$\lambda$Prolog is a logic programming language based on a much richer logic than Prolog. In particular, the formulas that constitute its language are (higher-order) hereditary Harrop formulas. Horn clauses are a pallid fragment of that. The enabling concept for $\lambda$Prolog is the notion of a uniform proof, and additionally switching to an intuitionistic perspective on the logic. That last paper introduces the notion of an abstract logic programming language based on the notion of uniform proof and shows that classical first-order and higher-order Horn clauses form an abstract logic programming language.
Basically, a uniform proof is one where the rules used can be given an operational interpretation based on goal-directed search. This isn't the actual definition of a uniform proof, but the motivation behind the actual definition. An abstract logic programming language is one where uniform proofs suffice to prove any formula in the language with respect to a given notion notion of provability that is contained by the usual classical one.
Even the class of higher-order hereditary Harrop formulas doesn't allow $P \to Q_1\lor Q_2$ as a program clause. (It is allowable as a goal.) Why not? Obviously, $P, P\to Q_1\lor Q_2 \vdash Q_1\lor Q_2$, that is, if we know $P$ holds, and we know $P \to Q_1 \lor Q_2$ holds, then we can prove $Q_1 \lor Q_2$. However, this proof succeeds without ever specifying which of $Q_1$ or $Q_2$ holds. Indeed, neither $P, P\to Q_1\lor Q_2 \vdash Q_1$ nor $P, P\to Q_1\lor Q_2 \vdash Q_2$ is true. Formally, the proof of $Q_1\lor Q_2$ from $P$ and $P\to Q_1\lor Q_2$ is not a uniform proof. Informally, the operational interpretation we'd like to give to proving $Q_1 \lor Q_2$, is that we search for a proof of $Q_1$ and a proof of $Q_2$, and if either search succeeds we've established $Q_1 \lor Q_2$. Obviously this search approach will fail in the above example since neither $Q_1$ nor $Q_2$ can be individually established.
Finally, why do we need to "retreat" to intuitionistic logic in the hereditary Harrop formula case (we don't for Horn clauses)? This is because $P\lor(P\to Q)$ is a goal in the class of hereditary Harrop formulas, and it's classically true. However, if we again apply our operational interpretation, the search would proceed as follows: First try to prove $P$, this fails. Next, try to prove $P\to Q$ which reduces to proving $Q$ given $P$ which fails. $P\lor(P\to Q)$ isn't true intuitionistically since when $Q$ is false, this is just the law of the excluded middle. Of course, it requires a more involved proof (which is in the paper) to show that there isn't a similar failure with respect to intuitionistic logic for the class of higher-order hereditary Harrop formulas.

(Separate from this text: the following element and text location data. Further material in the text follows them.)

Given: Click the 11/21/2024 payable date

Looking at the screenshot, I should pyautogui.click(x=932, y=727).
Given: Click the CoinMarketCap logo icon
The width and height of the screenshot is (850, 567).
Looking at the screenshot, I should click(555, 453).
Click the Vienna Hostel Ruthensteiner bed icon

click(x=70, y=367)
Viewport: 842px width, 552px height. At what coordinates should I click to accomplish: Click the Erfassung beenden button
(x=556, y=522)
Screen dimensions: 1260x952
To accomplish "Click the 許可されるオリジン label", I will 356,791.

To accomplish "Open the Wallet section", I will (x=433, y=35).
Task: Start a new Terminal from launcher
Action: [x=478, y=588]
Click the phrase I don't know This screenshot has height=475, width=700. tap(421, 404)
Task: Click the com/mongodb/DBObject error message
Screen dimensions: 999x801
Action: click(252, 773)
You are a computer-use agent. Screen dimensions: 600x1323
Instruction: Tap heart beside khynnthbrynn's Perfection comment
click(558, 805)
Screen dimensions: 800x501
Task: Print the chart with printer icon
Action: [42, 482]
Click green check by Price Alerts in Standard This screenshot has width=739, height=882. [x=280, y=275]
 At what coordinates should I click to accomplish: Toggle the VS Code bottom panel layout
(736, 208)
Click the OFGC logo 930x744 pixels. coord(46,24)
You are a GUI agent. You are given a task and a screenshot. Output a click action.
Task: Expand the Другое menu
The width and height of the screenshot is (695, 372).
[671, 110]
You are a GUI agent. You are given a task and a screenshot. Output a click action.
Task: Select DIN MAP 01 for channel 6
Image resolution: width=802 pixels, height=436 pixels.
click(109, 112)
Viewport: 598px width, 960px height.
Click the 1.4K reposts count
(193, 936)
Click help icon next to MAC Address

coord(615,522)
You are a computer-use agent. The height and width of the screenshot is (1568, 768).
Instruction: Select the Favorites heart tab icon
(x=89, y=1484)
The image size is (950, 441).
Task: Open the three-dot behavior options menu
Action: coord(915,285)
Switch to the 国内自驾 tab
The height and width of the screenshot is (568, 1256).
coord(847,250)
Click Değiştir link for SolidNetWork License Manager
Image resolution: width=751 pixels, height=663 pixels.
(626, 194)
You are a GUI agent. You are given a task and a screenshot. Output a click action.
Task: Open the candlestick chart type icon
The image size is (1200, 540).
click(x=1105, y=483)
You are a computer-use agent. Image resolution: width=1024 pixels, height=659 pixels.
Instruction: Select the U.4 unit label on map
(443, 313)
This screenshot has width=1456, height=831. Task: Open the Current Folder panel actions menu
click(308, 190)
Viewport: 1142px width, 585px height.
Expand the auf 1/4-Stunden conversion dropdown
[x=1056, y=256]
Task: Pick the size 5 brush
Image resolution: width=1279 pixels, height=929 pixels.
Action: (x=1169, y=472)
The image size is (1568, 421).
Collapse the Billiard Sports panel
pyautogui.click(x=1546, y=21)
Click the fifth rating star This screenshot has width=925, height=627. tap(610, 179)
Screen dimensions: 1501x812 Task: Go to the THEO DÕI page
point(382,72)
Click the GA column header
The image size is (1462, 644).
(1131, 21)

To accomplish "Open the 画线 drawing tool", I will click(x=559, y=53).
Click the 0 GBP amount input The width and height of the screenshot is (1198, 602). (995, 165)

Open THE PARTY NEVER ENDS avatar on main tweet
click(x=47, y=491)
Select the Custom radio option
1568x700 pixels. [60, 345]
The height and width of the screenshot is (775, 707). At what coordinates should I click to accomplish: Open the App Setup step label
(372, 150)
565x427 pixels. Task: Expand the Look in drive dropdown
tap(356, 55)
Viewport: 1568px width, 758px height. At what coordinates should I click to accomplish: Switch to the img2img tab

Since 1991, the notion of an abstract logic programming language has been extended. The most notable extension is the generalization of uniform proofs to focusing proofs, and the idea has been applied primarily in the context of linear logics. In many ways disjunction and negation are more tractable in linear logic. However, the idea has also been applied to Disjunctive Logic Programming. The idea was (first?) applied in Uniform Proofs and Disjunctive Logic Programming, but it didn't provide any guidance on how to handle quantifier elimination. That is, the idealized interpreter of an abstract logic programming language assumes you can "magically" guess the term to use in existential quantifier elimination. Normally this is accomplished with unification, but unification interacts with proof search. For example, higher order unification generates extra backtracking and the universal quantifiers in hereditary Harrop formulas lead to eigenvariables. Unification interacts with disjunction as well. The later paper A New Abstract Logic Programming Language and its Quantifier Elimination Method for Disjunctive Logic Programming gives a story not just for the abstract logic programming part of Disjunctive Logic Programming, but also how unification needs to be modified in this context.
To my knowledge, DLV seems to be the only serious implementation of any form of disjunctive logic programming.